M. le Président exprime à M. de Coubertin tout le plaisir que l’assemblée a pris à écouter ce brillant rapport, dont les qualités solides n’ont exclu ni la bonne humeur, ni le charme littéraire. C’est une joie très vive de voir se révéler ainsi un véritable talent. Quant au sujet traité ce soir, Le Play y attachait une grande importance ; et ce que nous venons d’entendre confirme dans une large mesure ses observations.
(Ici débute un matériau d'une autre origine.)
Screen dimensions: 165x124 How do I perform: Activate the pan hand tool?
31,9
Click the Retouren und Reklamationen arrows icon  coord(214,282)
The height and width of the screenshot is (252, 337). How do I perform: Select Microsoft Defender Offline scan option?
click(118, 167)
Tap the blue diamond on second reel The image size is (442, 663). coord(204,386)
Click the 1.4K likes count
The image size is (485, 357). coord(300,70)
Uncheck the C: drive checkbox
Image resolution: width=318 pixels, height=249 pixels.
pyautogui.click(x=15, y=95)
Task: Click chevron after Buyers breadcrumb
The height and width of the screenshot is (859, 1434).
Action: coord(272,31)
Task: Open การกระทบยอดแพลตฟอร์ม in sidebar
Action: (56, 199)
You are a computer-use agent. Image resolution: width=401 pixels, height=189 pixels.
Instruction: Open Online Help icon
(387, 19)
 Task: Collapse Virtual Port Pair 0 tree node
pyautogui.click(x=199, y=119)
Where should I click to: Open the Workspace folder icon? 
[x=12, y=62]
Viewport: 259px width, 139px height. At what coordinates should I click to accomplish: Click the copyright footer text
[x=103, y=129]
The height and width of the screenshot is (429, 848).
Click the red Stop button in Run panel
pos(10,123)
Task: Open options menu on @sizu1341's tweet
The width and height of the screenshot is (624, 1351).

M. Rondelet se demande d’abord si la durée de l’éducation anglaise n’explique pas quelques-unes des différences qui la distinguent de l’éducation française. Les études étant prolongées jusqu’à vingt-quatre ou vingt-cinq ans, on comprend qu’elles puissent prendre des allures inconnues chez nous, qu’elles laissent des loisirs, qu’elles permettent au sport de trouver une large place, qu’elles donnent le temps de composer ces hymnes grecs sur le mode de Pindare, qui ont fait l’admiration de M. Demogeot. En France, il semble qu’une préoccupation tout autre domine les familles, la crainte de ne pas voir achever les classes assez tôt. On ne veut pas être en retard. Mais en revanche, quand le bachelier est sorti du collège, il est trop jeune pour commencer cette vie active, qui sera plus tard remplie par des occupations professionnelles ; et il se trouve trop grand pour poursuivre des études littéraires et philosophiques, qu’il aurait grand besoin de compléter. Cette période mal employée, cette lacune funeste existerait-elle, si, comme en Angleterre, on ne terminait les études qu’au moment l’on peut entrer dans la vie réelle ?

N’y a-t-il pas une autre différence entre les deux pays dans la manière d’entendre les examens, de diriger les études ? Chez nous, on est trop porté à inscrire sur les programmes une longue liste d’auteurs. Le résultat c’est que les élèves ne les lisent pas, ne les connaissent que par les résumés des manuels, et, au lieu de puiser dans leurs études l’amour des modèles classiques, ils arrivent seulement à s’en dégoûter. Ils ne le connaissent pas plus qu’on ne connaît un tableau par la gravure d’Épinal qui le défigure ; mais ils croient n’avoir plus rien à apprendre des plus grands esprits qui honorent l’humamité. En Angleterre, le nombre des ouvrages dont on prescrit l’étude n’est-il pas plus restreint, afin qu’ils soient lus et connus directement ?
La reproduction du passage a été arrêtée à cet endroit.